La ville de Khan Younès reste, jeudi 25 janvier, l’épicentre des affrontements entre l’armée israélienne et le Hamas palestinien dans le sud de Gaza au lendemain de tirs meurtriers et vivement condamnés contre un refuge de l’ONU abritant des personnes déplacées par la guerre.

Ce qu’il faut retenir :

■  Le Qatar, l’Égypte et les États-Unis tentent actuellement une médiation afin d’en arriver à une nouvelle trêve, plus longue à Gaza, incluant la libération d’otages et de prisonniers.

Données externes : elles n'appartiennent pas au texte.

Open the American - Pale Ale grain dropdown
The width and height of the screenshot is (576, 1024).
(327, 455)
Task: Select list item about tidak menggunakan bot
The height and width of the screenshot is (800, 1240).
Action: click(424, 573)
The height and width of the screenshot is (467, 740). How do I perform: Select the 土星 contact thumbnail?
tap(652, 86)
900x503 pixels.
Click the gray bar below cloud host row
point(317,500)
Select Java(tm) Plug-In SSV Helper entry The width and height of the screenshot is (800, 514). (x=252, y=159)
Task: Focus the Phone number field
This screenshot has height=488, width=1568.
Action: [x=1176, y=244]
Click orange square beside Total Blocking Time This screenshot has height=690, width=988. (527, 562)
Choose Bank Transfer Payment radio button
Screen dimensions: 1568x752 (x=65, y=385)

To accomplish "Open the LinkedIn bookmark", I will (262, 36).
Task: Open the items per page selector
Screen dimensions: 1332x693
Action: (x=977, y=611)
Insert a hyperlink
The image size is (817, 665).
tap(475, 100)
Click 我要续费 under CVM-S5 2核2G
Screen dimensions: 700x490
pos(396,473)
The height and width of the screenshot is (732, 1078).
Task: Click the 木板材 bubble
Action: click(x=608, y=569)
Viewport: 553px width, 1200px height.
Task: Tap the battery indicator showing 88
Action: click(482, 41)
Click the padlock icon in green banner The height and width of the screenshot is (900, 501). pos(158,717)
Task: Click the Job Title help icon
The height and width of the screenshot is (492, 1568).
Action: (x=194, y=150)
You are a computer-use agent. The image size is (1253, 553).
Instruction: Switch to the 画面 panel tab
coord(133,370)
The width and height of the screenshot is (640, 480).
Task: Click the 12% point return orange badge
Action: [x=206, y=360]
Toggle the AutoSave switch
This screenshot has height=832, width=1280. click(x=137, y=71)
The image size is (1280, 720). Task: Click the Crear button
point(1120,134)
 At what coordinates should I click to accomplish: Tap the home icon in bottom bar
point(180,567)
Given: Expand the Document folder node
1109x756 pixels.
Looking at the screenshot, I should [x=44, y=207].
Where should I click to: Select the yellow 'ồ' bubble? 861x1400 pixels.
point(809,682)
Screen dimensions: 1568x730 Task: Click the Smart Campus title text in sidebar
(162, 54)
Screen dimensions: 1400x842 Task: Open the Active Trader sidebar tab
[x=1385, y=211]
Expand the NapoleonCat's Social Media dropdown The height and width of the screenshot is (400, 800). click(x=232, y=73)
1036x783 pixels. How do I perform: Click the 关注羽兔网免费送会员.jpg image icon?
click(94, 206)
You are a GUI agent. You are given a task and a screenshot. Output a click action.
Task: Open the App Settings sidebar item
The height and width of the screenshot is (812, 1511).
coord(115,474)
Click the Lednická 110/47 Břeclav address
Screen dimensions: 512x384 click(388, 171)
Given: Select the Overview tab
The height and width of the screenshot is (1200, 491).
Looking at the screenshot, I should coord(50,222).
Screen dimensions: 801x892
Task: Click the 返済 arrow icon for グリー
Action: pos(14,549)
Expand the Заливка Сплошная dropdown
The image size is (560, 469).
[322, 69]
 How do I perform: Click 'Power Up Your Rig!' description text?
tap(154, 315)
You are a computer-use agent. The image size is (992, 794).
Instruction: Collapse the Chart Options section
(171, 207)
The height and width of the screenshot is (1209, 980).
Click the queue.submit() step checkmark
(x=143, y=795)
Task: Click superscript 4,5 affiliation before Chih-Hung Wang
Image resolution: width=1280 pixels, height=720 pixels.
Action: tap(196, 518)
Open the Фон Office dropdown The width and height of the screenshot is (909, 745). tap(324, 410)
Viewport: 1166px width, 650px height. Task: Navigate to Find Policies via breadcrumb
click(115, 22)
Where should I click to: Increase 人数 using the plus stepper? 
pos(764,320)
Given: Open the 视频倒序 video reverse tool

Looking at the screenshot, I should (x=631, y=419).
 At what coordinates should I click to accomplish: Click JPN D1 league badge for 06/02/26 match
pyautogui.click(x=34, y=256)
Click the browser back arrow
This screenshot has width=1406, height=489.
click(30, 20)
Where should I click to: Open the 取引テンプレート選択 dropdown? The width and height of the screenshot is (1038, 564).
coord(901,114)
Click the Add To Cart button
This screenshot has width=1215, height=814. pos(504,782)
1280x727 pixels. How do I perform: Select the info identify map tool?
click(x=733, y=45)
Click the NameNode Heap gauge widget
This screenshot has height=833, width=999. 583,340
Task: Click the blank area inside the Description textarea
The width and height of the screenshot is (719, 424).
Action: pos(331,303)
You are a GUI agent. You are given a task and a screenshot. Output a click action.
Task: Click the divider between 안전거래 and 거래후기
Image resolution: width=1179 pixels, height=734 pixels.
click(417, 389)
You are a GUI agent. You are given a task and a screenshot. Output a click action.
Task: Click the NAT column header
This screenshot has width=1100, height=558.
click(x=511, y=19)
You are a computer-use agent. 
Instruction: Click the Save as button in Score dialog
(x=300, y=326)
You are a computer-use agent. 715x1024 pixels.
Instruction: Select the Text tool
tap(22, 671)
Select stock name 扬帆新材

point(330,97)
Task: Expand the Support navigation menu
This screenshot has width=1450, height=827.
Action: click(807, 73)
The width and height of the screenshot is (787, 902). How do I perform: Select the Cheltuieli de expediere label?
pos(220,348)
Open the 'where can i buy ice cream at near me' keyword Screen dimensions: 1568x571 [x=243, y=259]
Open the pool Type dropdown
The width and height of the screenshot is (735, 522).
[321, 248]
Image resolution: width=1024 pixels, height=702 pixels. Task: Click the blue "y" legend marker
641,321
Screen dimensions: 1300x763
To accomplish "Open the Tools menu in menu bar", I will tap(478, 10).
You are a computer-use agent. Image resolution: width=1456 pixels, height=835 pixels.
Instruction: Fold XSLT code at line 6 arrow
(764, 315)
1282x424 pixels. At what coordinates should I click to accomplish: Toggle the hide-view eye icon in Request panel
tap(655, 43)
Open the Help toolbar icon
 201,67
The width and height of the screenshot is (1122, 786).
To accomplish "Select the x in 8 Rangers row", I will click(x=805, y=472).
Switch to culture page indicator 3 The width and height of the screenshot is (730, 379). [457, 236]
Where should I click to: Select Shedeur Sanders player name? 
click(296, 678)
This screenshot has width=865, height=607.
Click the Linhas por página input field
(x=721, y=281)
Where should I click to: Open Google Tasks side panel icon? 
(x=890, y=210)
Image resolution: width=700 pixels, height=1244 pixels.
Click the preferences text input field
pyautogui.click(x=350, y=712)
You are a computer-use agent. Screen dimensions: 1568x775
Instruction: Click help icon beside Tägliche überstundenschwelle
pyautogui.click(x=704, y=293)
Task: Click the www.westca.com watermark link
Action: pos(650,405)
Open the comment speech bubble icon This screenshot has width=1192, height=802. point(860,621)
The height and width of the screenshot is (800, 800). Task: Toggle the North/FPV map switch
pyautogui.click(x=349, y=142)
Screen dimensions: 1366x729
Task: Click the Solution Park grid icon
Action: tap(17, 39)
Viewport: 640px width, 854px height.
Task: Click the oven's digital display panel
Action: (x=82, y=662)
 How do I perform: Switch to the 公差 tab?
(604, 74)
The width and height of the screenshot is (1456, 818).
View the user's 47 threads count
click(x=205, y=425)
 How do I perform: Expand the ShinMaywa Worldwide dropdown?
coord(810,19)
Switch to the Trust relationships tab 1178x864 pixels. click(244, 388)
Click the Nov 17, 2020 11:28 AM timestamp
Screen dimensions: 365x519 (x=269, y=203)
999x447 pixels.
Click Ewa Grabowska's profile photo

Mais dans un enregistrement obtenu par la chaîne israélienne 12, le Premier ministre Benyamin Netanyahu a jugé « problématique » le rôle de médiateur du Qatar, pays où est établie la direction politique du Hamas.

■ Le directeur de l’agence onusienne pour les réfugiés palestiniens à Gaza (Unrwa), Philippe Lazzarini, a fustigé mercredi « une violation flagrante des règles fondamentales de la guerre », après des tirs de chars contre un bâtiment l’Unrwa à Khan Younès qui ont fait au moins douze morts, selon le responsable de l’agence à Gaza.

■ Selon un bilan annoncé mardi 23 janvier par le ministère de la Santé du Hamas, 25 700 personnes ont été tuées à Gaza depuis le début de la guerre, le 7 octobre. Les morts sont en majorité des femmes, des adolescents et des enfants. On dénombre plus de 63 000 blessés.